Pour leur troisième collaboration, Viggo Mortensen et David Cronenberg ont décidé d’aborder le thème de la psychanalyse, évoquant les pionniers Sigmund Freud et Carl Jung, leur travail et leur relation amicale qui finira en rupture suite à leurs différends sur leur méthode et leurs convictions. Contrairement à ce que l’on aurait pu croire, ce n’est pas sur Freud que le film est centré, même s’il y occupe une place primordiale, mais sur son cadet Jung. Se situant sur plusieurs années, on y découvre le jeune psychiatre soigner une patiente répondant au nom de Sabina Spielrein, qui entrera elle aussi par la suite dans la profession. Jung parvient à la guérir grâce à la thérapie par la parole, vivement incendiée à l’époque. Les névroses et les crises de la jeune femme sont dues à des troubles sexuels. D’après Freud, les traumatismes sont toujours en rapport avec la libido, thèse à laquelle Jung refuse d’adhérer, préférant chercher ailleurs voire même expérimenter du côté du mysticisme. Cela constituera le point de départ de leurs divergences. Si en plus, Carl s’amourache de Sabina, c’est vraiment la catastrophe.
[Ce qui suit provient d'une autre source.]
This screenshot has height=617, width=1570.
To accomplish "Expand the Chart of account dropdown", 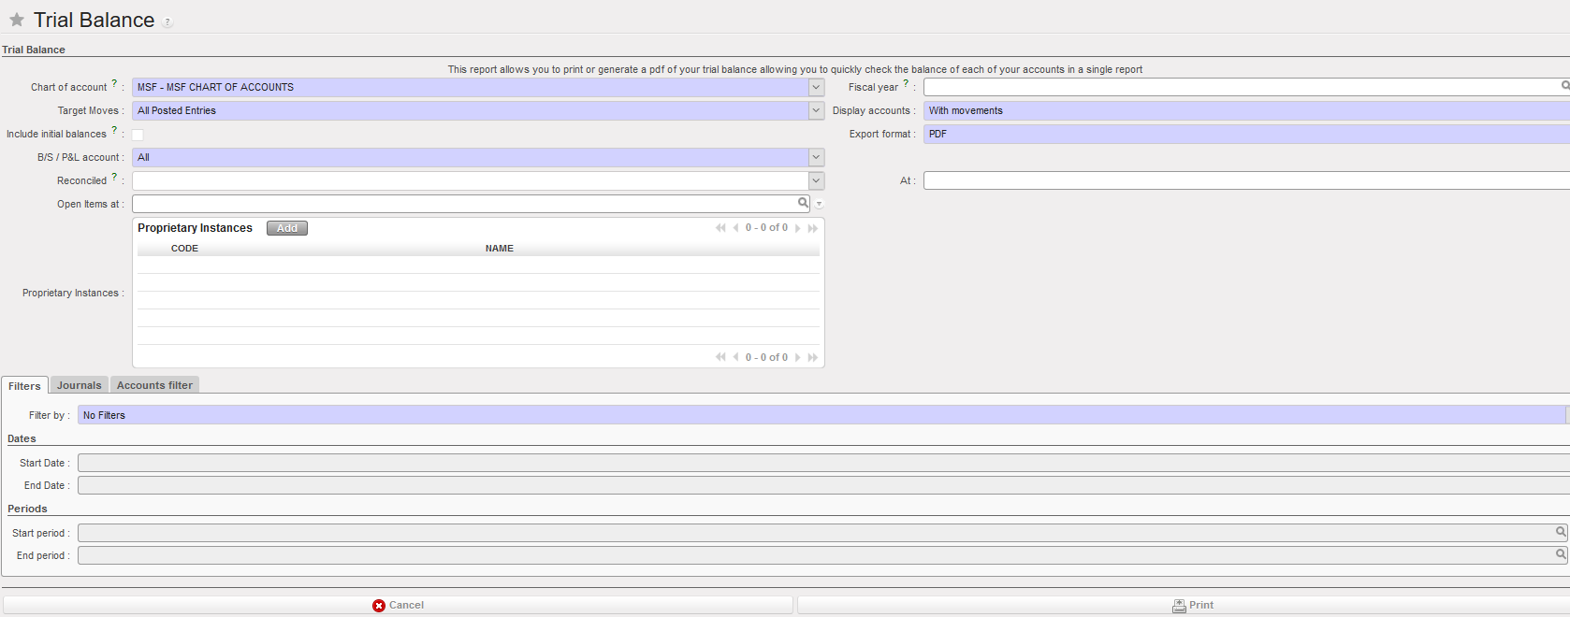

Des qualités, l’œuvre de Cronenberg en possède un paquet. La première est sa mise en scène froide et rigide qui vient brillamment contraster avec cet univers dans lequel les pulsions viennent violemment heurter leur maîtrise. Le parallèle entre la vie de famille de Jung, rangée et terne, dans laquelle sa femme est soumise à nombre d’exigences que lui impose la société, et la relation qu’il entretient avec sa patiente est très intéressante à tel point que l’on ressent pleinement le sentiment de culpabilité qu’il éprouve. Jung est contraint de refouler ses désirs pour ne pas décevoir son épouse mais surtout son modèle. Les discussions avec Freud sont elles aussi captivantes et l’on est ravi, même si tout cela est romancé, d’entrevoir les rapports que les deux brillants êtres pouvaient avoir.
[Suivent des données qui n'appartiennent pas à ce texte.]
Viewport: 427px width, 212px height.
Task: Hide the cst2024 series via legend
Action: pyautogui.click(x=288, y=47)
Présentant intelligemment ses protagonistes, Cronenberg les montre se dévoiler petit à petit, les filmant d’abord de dos, avant d’enlever leur armure pour se mettre à nu, de face. Le seul qui ne cédera pas est Freud, froid, calculateur et voulant garder sa supériorité en n’entrant pas dans la confession. Il reste impossible à lire, et l’on en apprend peu sur sa vie de famille et ses pensées profondes. Dans ses gestes et sa parole, Mortensen est excellent et livre une nouvelle fois, une prestation impressionnante. Mais celui qui nous scie véritablement, c’est Michael Fassbender, cet acteur qui sait à la fois se mettre dans la peau de personnages fragiles et névrosés comme c’est le cas ici ou dans Shame, mais aussi dans celle de mecs ultra charismatiques qu’on n’a pas envie de titiller (X men, Inglourious Basterds). A l’aise dans tous les registres, il est devenu incontournable. Keira Knightley peine à trouver la justesse dans les premières scènes mais il faut reconnaître que l’exercice est difficile et la comédienne se rattrape habilement dans le reste du long métrage. Saluons également notre Vincent Cassel national qui donne une véritable intensité à son protagoniste très important malgré ses quelques scènes.
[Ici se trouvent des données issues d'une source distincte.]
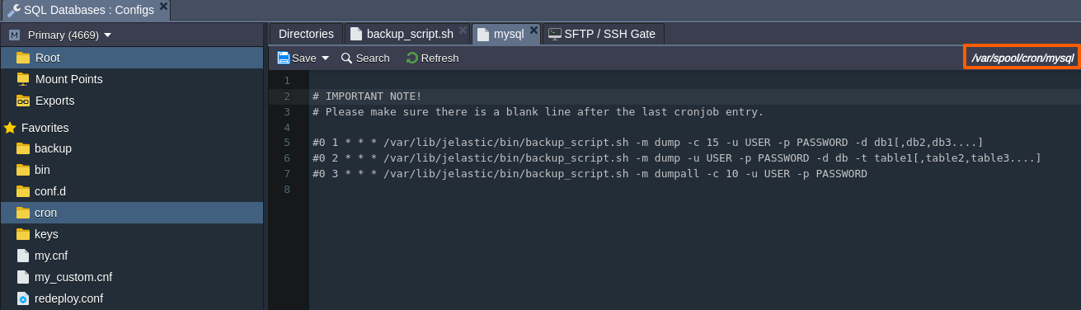Select the Root item in sidebar
The height and width of the screenshot is (310, 1081).
click(132, 58)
En revanche, quelque chose nous dérange dans A Dangerous Method. Tout cela est bien fait, bourré de bonnes choses, mais le suspense ne prend pas. La réalisation est un peu trop synthétique et l’on aurait vraiment aimé se prendre au jeu jusqu’à la dernière minute. Finalement, on regarde le film d’un œil curieux, à défaut d’être passionné.
A Dangerous Method est un bon film mais peut être un peu trop sage de la part de son auteur qui signe pour nous l’œuvre que l’on a le moins aimé de sa trilogie Mortensen (A History Of Violence, Les promesses de l’ombre). Il reste à voir, ne serait-ce que pour son sujet et ses acteurs.